Formula One's reluctance to embrace social media is among the most concerning and bizarre topics currently bubbling away from the on-track action.
Although unlikely to create as many headlines as the recent front-to-rear interconnected suspension systems ban, the sport's unwavering obliviousness to new digital platforms is arguably more damaging to itself, its associates and its protagonists.
Recognising this, Niki Lauda, the three-time world champion, has been speaking—as Lauda often does—of the seemingly taboo subject, warning F1 that it runs the risk of self-destructing.
Lauda, one of the most iconic and influential figures in the sport's history, was quoted by F1 journalist James Allen as telling German publication Die Welt:
Formula One is seeing a serious cultural change. The audience wants to watch sport in a different way than before, due to the rapid growth of the new means of communication.
It is logical that the young people of today have other priorities. Everything in the world is changing, but only Formula 1 is staying where it was.
Young people do not want to stay at home on Sunday when the sun is shining to sit in the lounge with their father for two hours. The problem is that today, there is no alternative. You can’t just sit on the beach and watch the race highlights on your smartphone.
We have a generation of drivers that, if they were not wearing their racing overalls, you would simply walk past some of them and not notice. The 'Formula One system' is to supervise, monitor, regulate. But we must again have the drivers, not the bureaucrats, in the foreground.
If we continue like this, no one will be bothered about Formula One anymore. It’s five minutes to 12.
Despite F1's need to change, the sweeping assumption that the "young people of today" are in constant need of stimulation, excitement and activity is severely wide of the mark—and it is arguably the root of its shortcomings in sporting and social media arenas.
The introduction in recent years of technologies such as drag reduction systems and fragile Pirelli tyres were direct consequences of Formula One's desire to create excitement—no matter how artificial—and appeal to a so-called younger audience, with controversial rules such as double points and standing restarts following a similar route.

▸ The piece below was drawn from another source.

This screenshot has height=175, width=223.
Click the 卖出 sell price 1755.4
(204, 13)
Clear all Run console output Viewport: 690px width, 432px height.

Many of these gimmicks have only served to alienate long-term followers of the sport, while having little effect in terms of attracting a new, youthful following.
And that is the mistake F1 should avoid repeating if and when it considers a social media strategy: it is, first and foremost, about convenience, providing a service and rewarding its existing followers, not extending the brand in the hope of gathering new ones.

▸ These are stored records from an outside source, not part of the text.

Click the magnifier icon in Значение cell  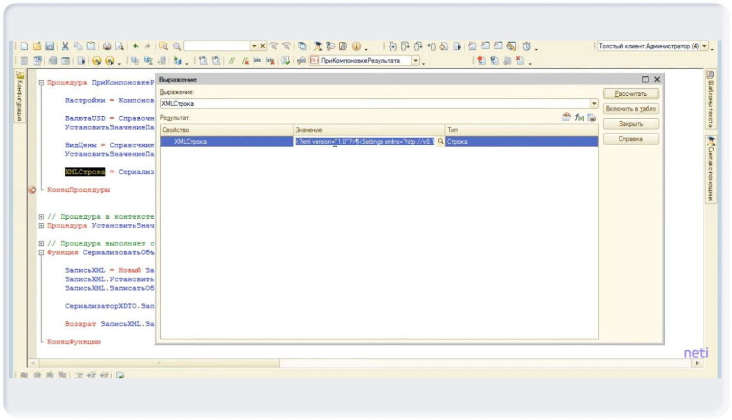(440, 142)
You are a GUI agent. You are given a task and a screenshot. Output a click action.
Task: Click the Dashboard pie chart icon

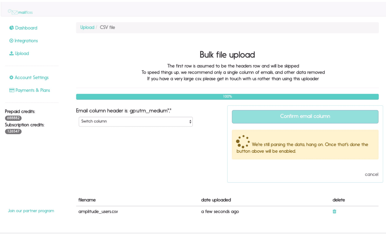pyautogui.click(x=11, y=28)
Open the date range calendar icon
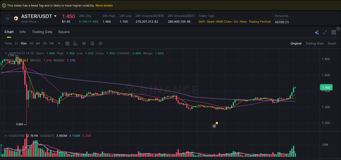This screenshot has height=160, width=341. 67,43
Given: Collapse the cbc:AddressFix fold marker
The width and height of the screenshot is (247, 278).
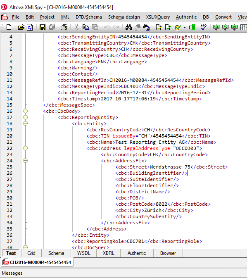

If F1 does the basics right in terms of social media, as well as providing compelling and competitive sporting action, it will find its audience growing regardless, with people of all ages snubbing a highlights package on the beach, as Lauda put it, for a Sunday afternoon sat in front of the telly.
To create truly compelling and competitive sporting action, however, F1 needs a wide range of characters and personalities, and it is currently blessed in this regard.
The elite drivers on the 2014 grid—Nico Rosberg, Lewis Hamilton, Sebastian Vettel, Fernando Alonso, Kimi Raikkonen, Jenson Button and Daniel Ricciardo—are all men with different backgrounds, varying styles and at contrasting stages of their respective careers.
Despite two of those stars, Vettel and Raikkonen, having little or no presence on social media, spectators know their character traits and career paths like the back of their hands, providing a connection on race day.
But at the opposite end of the grid, and the midfield, it is, as Lauda suggests, the race of the anonymous.
The drivers of Marussia, Sauber and Caterham in particular—the bottom three teams in the constructors' standings—have little chance of making an impact on the circuit and pay for it away from the track.
Caterham's Marcus Ericsson, for example, effectively talks to himself every time he takes to Twitter, with less than 27,000 followers to his name.
Contrast that figure to Hamilton, the sport's most wide-reaching figure in cyberspace, who reaches over two million people every time he hits the "Tweet" button.
Eric Boullier, McLaren's racing director and presumably one of the bureaucrats referred to by Lauda, has over 6,000 more followers than Ericsson, with Paddy Lowe, who holds a similar position at Mercedes, not far behind the Swedish driver's tally.
Perhaps it is just a reflection of F1's identity crisis, its constant to-ing and fro-ing between a worldwide sport and a glorified political debate.
Or perhaps it has always been this way, the senior officials more important than the supposed stars of the show, but has never been quite so stark.
F1 prides itself as the pinnacle of motorsport and at the forefront of modern technology.
The message is loud and clear: Whatever Vettel, Alonso or Hamilton drive to victory on Sunday, it will be on your road car come Monday.
But despite F1 leading one aspect of the technological revolution, it is lagging pitifully behind in another.
While other sports such as football—a game that can be played with jumpers for goalposts, no energy recovery systems in sight—have extracted the most from social media, F1 remains introverted, unwilling and wary of the brave new world.
It is inconceivable that a community which has perfected the art of front-to-rear interconnected suspension systems cannot master platforms such as Twitter, Facebook and YouTube.
F1 has to change its stance on social media. Its relevance depends on it.
The clock, as Lauda says, is ticking.